Diabetes mellitus (DM) is one of the most prevalent chronic diseases in the world with high cost of medical services due to complications of the disease [1]. Over the past decade, the prevalence of diabetes has risen due to aging, urbanization, and increased unhealthy behaviors like bad dietary habits, physical inactivity [2]. According to International Federation of Diabetes (IDF) Atlas for Diabetes, Middle East region and Iran were known as one of the counties with high prevalence of diabetes. It is estimated 9.2 million Iranian individuals will have diabetes by the year 2030 [3]. Hence, this dramatic increase in the diabetes prevalence results the high economic cost for management of disease and its complications [4]. In spite of genetic susceptibility, environmental factors like unhealthy diet habits and sedentary lifestyle play an important role in the development of diabetes [5]. Evidence from studies has clearly shown early identification and behavioral intervention to lose weight, increase physical activity and choose healthy diet can significantly decrease the incidence of diabetes and prediabetes [6, 7]. To decrease the burden of DM, several guidelines and World Health Organization (WHO) recommended strategies for early detection of individuals are at risk of diabetes [8,9,10]. Till now, several non-invasive and easily practical risk prediction model have been developed to identifying those with high risk for diabetes including FINDRISC (Finnish Diabetes Risk Score) [11], AUSDRISK (Australian Type 2 Diabetes Risk Assessment Tool) [12], ADA (American Diabetes Association)RISK SCORE [13, 14], and a risk score had been developed in Thailand [15]. In a recent study [16] the validity of the ADA risk prediction models had been confirmed for identifying high risk individuals for type 2 diabetes in a large sample of Iranian population related to the Tehran Lipid and Glucose Study (TLGS). In the recent report, over the 70% of Guilan population were found to be overweight or obese [17] and consequently at risk of non-communicable disease. Hence, identifying high risk people and implementing community based prevention program seems to be substantial. The aim of present study was to assess the prevalence of high risk individuals for diabetes or prediabetes among Iranian individuals according to ADA risk score.

Materials and methods

Study design and population

This is a cross-sectional study on PGCS participants (PERSIAN Guilan Cohort Study), a prospective, population-based cohort study in Guilan has been described in detail elsewhere [17,18,19]. Briefly,  PGCS was conducted on 10,520 participants aged between 35 and 70 years in Guilan province, northern Iran, between October 8, 2014 and January 20, 2017 as part of the Prospective Epidemiological Research Studies in Iran (PERSIAN). Eligible subjects were contacted through phone by trained interviewers who can spoke the native language of the region to participate the study. After signed informed constant all study data including demographic characteristics, socioeconomic status, lifestyle and sleep habits, Anthropometric indices and blood pressure were recorded by trained research assistants. Also biological samples were collected. In phase 2, annually active follow up was planned for next 15 years for all participants according to the PERSIAN cohort protocol [18]. Present study data included 7989 non diabetic participants of the PGCS study. Diabetic subjects were excluded. Subjects with DM in the PGCS were defined as 1) history of diagnosed DM 2) history of anti-diabetic medication consumption 3) fasting blood sugar (FBS) > 126 in the initial cohort laboratory data [17].

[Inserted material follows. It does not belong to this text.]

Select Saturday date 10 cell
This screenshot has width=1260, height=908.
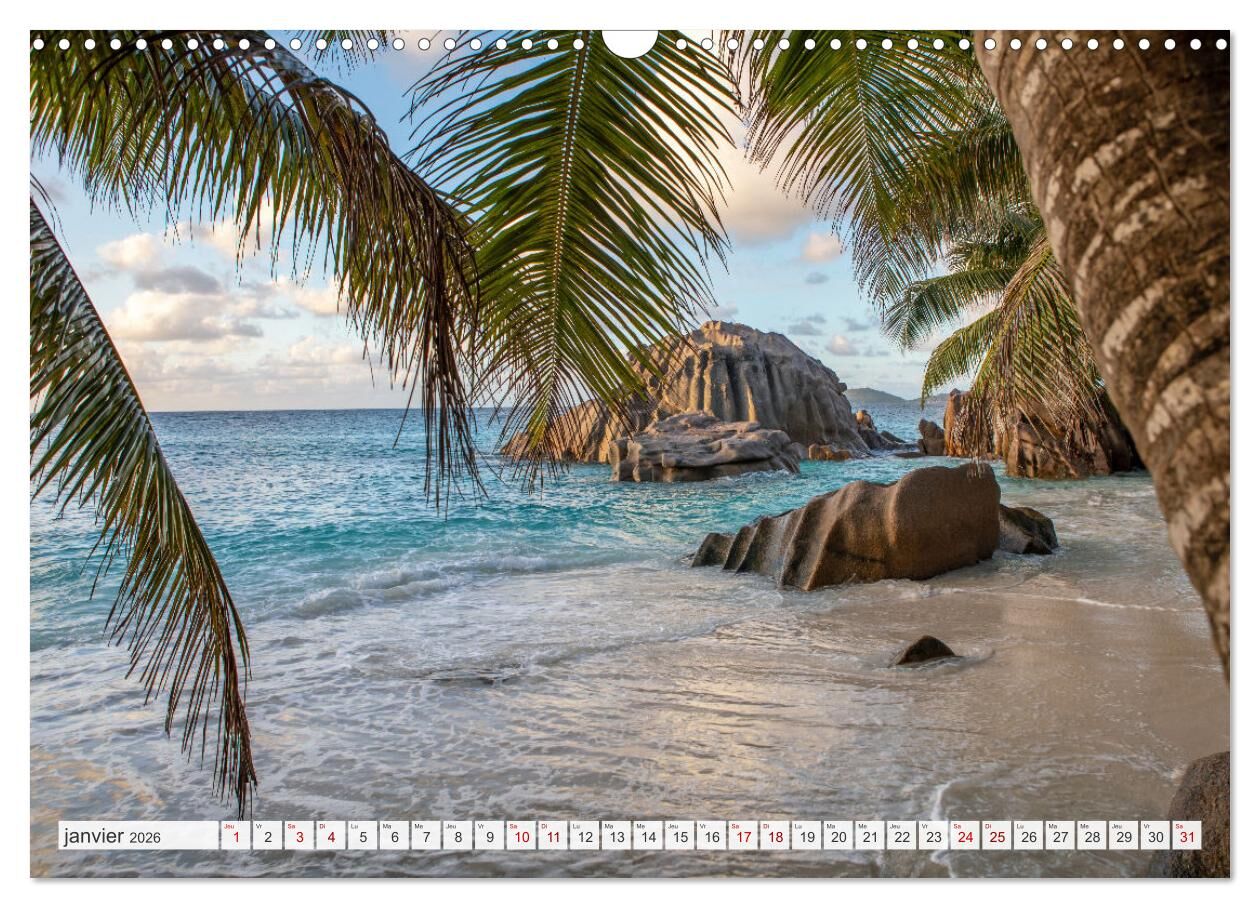click(x=520, y=836)
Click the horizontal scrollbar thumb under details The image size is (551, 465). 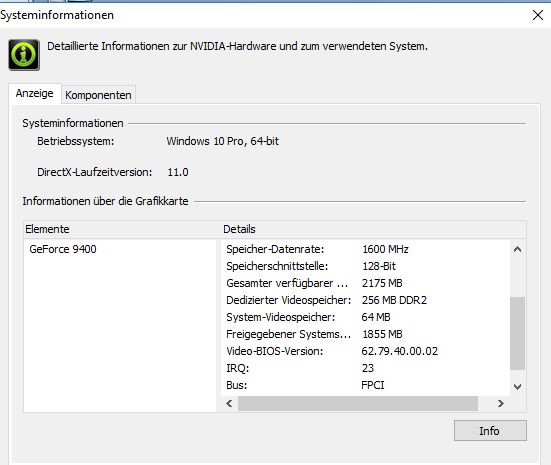coord(358,403)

Data collection and measurement

For every participant, we retrieved data from PGCS database that were collected through interviews, physical examinations, and laboratory tests according to cohort protocol [17]. For the present study, data included demographic factors like age, sex, living location (city or rural), Marital status, Occupation (employed, unemployed), anthropometric indices including weight, height, hip and waist circumference, waist to hip ratio (WHpR) and waist to height ratio (WHtR), history of hypertension (HTN), gestational DM in women subjects and any history of DM in their first degree family like father, mother, sister or brother and finally information about physical activity. All anthropometric indices including weight, height, Hip Circumference (HC), Waist Circumference (WC), WHpR, and WHtR were measured by trained research assistants according to GCS protocol. Body mass index (BMI) was categorized as underweight (BMI < 18.5 kg/m2), normal weight (BMI = 18.5–24.99 kg/m2), overweight (BMI = 25–29.9 kg/m2) and obese (BMI ≥ 30 kg/m2). The level of physical activity was reported as metabolic equivalent rates (METs) based on self-reported daily activity PERSIAN cohort questionnaire.

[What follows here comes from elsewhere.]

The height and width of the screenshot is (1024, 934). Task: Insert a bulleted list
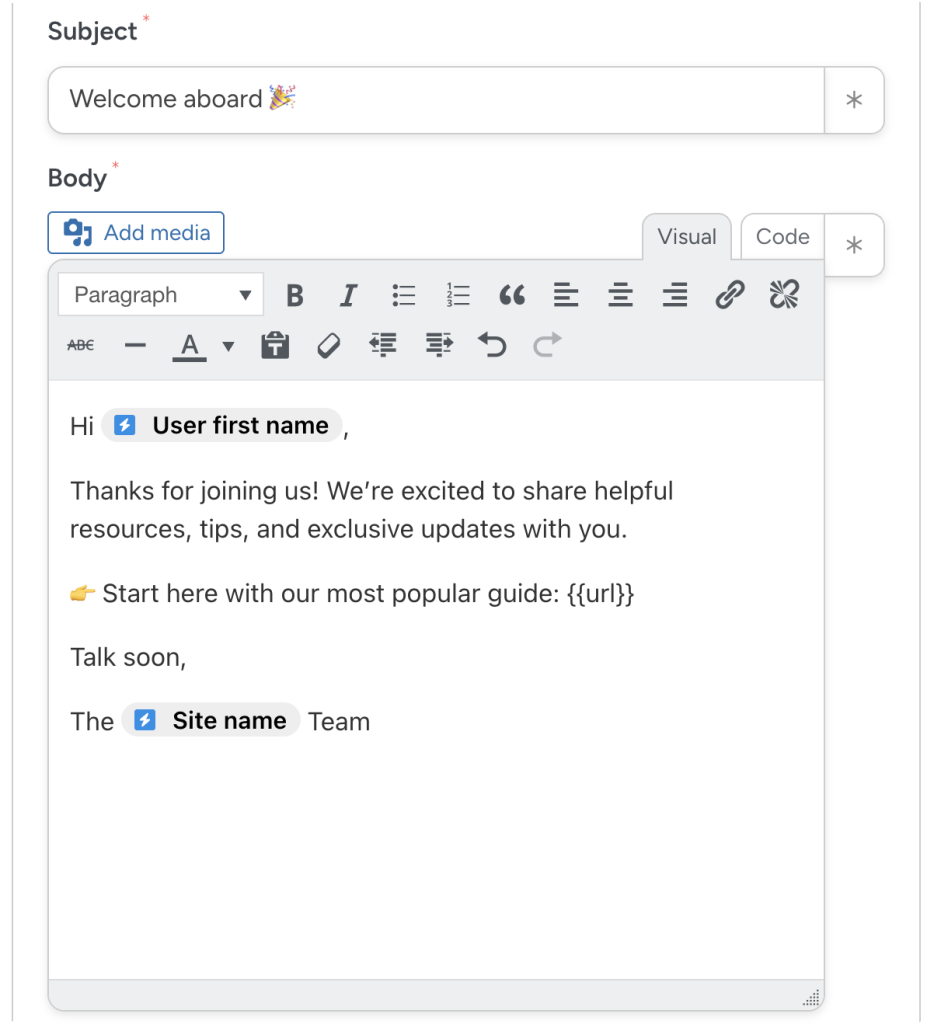(x=403, y=294)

The risk of developing DM or prediabetes was calculated for every individual based on ADA risk prediction model through online calculator [13] the ADA risk prediction model was developed based on American population higher than 20 years without DM to identify high risk individuals for DM or prediabetes. ADA risk score included 7 questions like age, sex, race, weight, height, family history of DM, history of gestational DM, history of HTN and physical activity. Total score was calculated between 0 and 11. The higher score represents a higher risk of diabetes. The cut point 5 or higher shows the high risk for DM and cut point 4 shows the high risk for prediabetes [13]. All required data for calculating ADA risk were extracted from cohort study. Family history of DM in ADA risk score was defined any history of diabetes in mother, father, sister or brother. Gestational diabetes in PERSIAN cohort was considered yes if women answered yes to the question “did you have a history of diabetes in pregnancy or did you have given birth a baby with ≥4 kg?” For race, all participants were defined as white. For physical activity, the question in ADA risk score tool was “are you physically active? Yes or no” Low level of physical activity in PERSIAN cohort was defined as less than mean METs rates of participants (41 METs/hour/day) that have been previously described in details [20].

Ethics

This research project was approved by the Ethics Committee of the Gastrointestinal and Liver Disease Research Center and Guilan University of Medical Sciences (code number IR.GUMS.REC.1398.241). All participants expressed their consent for participation in the research.

Statistical analysis

In this study, continuous variables were expressed as mean ± standard deviation (SD) and categorical variables as frequency (percentage). One-way ANOVA and Chi-square test were used to compare demographic characteristics and anthropometric indices among normal, prediabetes, and diabetes groups. Receiver operating characteristic (ROC) curves were used to study diagnostic accuracy of the anthropometric indices for detecting patients with diabetes, represented by area under the curve (AUC). An AUC value of 0.5 indicates an entirely random classifier and an AUC value of 1 indicates perfect classifier. The best cut-off value was defined as the value with the highest accuracy that maximizes you den’s J statistic, i.e. J = sensitivity + specificity – 1. Data analysis was performed using IBM SPSS Statistics for Windows, version 26.0 (IBM Corp., Armonk, NY, USA), and a P < 0.05 was considered statistically significant.

Result

Characteristics of the participants

Totally, of 10,520 participants, 7989 non-diabetic individuals were included in the study. Prevalence of DM in PGCS was 2531 (24.1%) [17]. Demographic characteristics and anthropometric indices of the participants are presented in Table 1. The geographic distributions of study participants according to ADA score category (normal, high risk for preDM, high risk for DM) are presented in Fig. 1. The mean age of the participants was 50.52 ± 8.75 years. More than, 51% were female, 91.2% were married, 54.9% were resident in rural areas, and 27.5% had normal BMI, 53.6% had a family history of diabetes.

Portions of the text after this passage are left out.